12 septembre 2021 | PAR Anne Verdaguer

Imaginée par Jarry au début du XXe siècle, Ubu Roi passe ici sous la houlette du facétieux Olivier Martin-Salvan qui en revêt également les traits. Le comédien mais aussi chanteur lyrique et « concepteur artistique » du spectacle, est irrésistible dans son interprétation d’un despote cruel et vulgaire. Il entraîne avec lui une joyeuse troupe déjantée, et prête à le suivre dans toutes ses extravagances.

 

Mais où court-il ainsi ? Le père Ubu, affublé d’une grenouillère ridicule, qui fait ressortir son gros ventre et ses épaules poilues. Il fait le tour d’un tapis dans un dispositif proche du ring. Ou en tout cas de la salle de sport, puisque c’est dans celle d’un lycée parisien que se joue la pièce ce soir là. Ubu sur un terrain de sport… voilà un postulat de départ qui servira bien des situations loufoques. Batailles de frites en mousse, blocs en triangle transformés en toboggans, ou en château assiégé, une vaste ère de jeu sans limite pour les comédiens, tous engoncés dans des tenues ridicules tout droit sorti d’un dessin animé de ranger japonais ou d’une soirée SM érotique, ils ne seront d’ailleurs pas en reste de ce côté là !

L’art du mime et de la bouffonnerie

En gros bébé capricieux, bête et méchant, dénué de toute psychologie, le père Ubu va créer un royaume où la cruauté domine, après avoir assassiné le roi Venceslas, et fait tuer les nobles, il va s’en prendre à ses vassaux, et à son fidèle général (hilarant Dominique Parent en militaire gogol). Ce clown vulgaire et ses fidèles commandants offrent un spectacle entre rire et effroi, augmenté par la lange étrange et belle de Jarry, où jaillit l’art du mime et de la bouffonnerie. C’est gratuit, méchant, sans fioriture et terriblement actuel dans la façon de parodier un pouvoir autoritaire .

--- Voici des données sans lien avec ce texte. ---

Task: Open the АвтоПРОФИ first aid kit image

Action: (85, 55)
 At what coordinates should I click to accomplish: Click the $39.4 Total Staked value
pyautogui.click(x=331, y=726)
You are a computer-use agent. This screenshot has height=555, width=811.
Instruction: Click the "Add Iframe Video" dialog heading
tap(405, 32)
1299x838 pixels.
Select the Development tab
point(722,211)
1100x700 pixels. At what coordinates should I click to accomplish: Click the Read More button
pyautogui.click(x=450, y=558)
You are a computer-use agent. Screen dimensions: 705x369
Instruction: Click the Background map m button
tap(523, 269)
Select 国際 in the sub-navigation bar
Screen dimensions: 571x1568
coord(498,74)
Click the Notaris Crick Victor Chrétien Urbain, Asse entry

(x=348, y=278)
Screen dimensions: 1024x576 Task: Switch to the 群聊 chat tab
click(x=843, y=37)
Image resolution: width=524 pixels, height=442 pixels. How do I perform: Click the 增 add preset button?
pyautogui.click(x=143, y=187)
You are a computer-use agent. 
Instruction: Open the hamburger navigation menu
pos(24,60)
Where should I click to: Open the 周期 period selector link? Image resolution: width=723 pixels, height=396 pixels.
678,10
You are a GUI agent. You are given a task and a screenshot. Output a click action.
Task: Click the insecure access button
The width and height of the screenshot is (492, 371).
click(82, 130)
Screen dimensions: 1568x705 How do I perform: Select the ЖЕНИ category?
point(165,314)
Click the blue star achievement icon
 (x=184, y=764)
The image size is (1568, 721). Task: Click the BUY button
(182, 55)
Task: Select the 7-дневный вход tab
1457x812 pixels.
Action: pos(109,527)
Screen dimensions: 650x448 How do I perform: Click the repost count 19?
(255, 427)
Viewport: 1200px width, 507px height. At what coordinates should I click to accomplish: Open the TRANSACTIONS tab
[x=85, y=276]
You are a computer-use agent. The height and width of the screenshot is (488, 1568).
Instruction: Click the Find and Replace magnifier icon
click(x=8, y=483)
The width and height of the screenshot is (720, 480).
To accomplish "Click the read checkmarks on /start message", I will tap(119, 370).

Sans tabou, et jouant de son physique comme de sa voix, Olivier Martin-Salvan étonne et enchante à nouveau, tout comme dans Bigre de Pierre Guillois, Molière de la comédie en 2017, ou Jacqueline présenté l’an passé au 104 , dans le cadre du festival Les Singuliers, il est là où on ne l’attend pas, osant toujours plus jusqu’au point de rupture, faisant de la scène son laboratoire d’expérimentation et le lieu de tous les possibles.  

 

Ubu Roi, création collective, avec Olivier Martin-Salvan, Clément Deboeur, Rémi Fortin, Mathilde Hennegrave, Dominique Parent.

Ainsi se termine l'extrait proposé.